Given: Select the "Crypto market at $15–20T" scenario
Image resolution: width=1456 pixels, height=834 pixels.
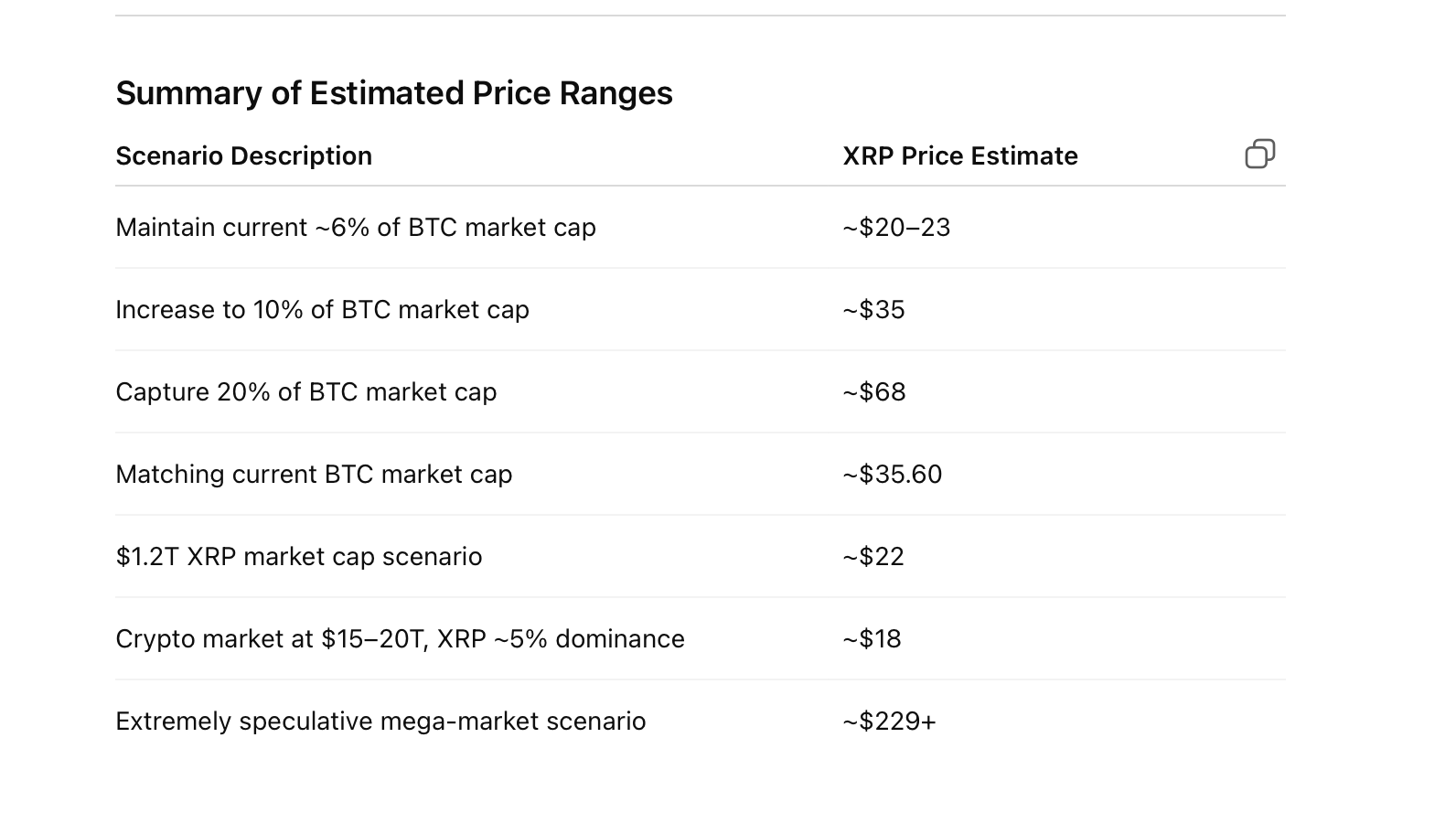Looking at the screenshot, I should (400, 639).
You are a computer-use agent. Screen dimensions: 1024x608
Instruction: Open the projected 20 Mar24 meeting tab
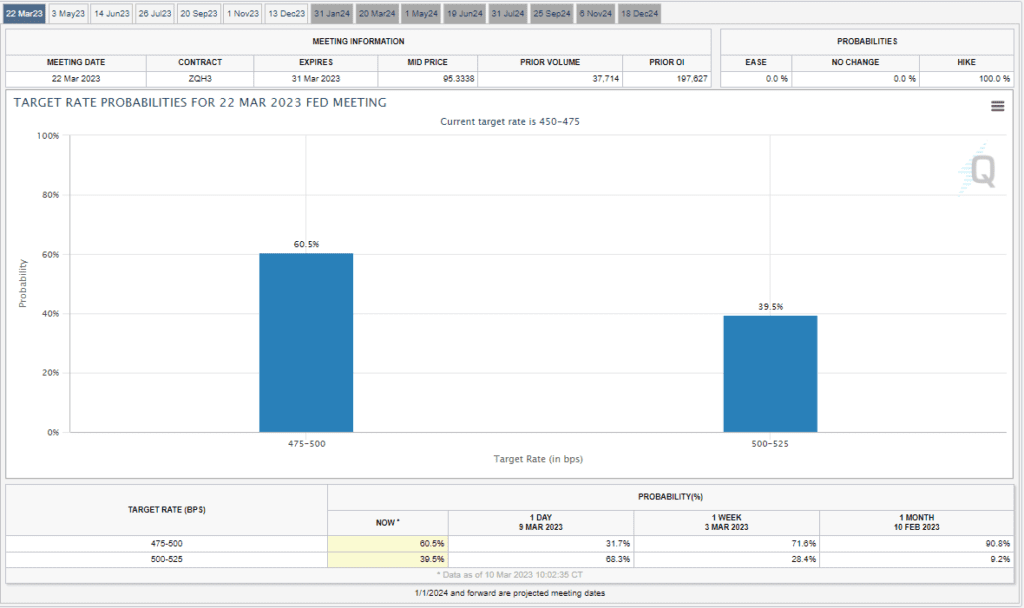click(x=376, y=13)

::::

**GIVEN TASK**
Can you copy every line of the material above word for word, leaving out the pictures?

**RESULT**
Given: Select the "Crypto market at $15–20T" scenario
Image resolution: width=1456 pixels, height=834 pixels.
Looking at the screenshot, I should (400, 639).
You are a computer-use agent. Screen dimensions: 1024x608
Instruction: Open the projected 20 Mar24 meeting tab
click(x=376, y=13)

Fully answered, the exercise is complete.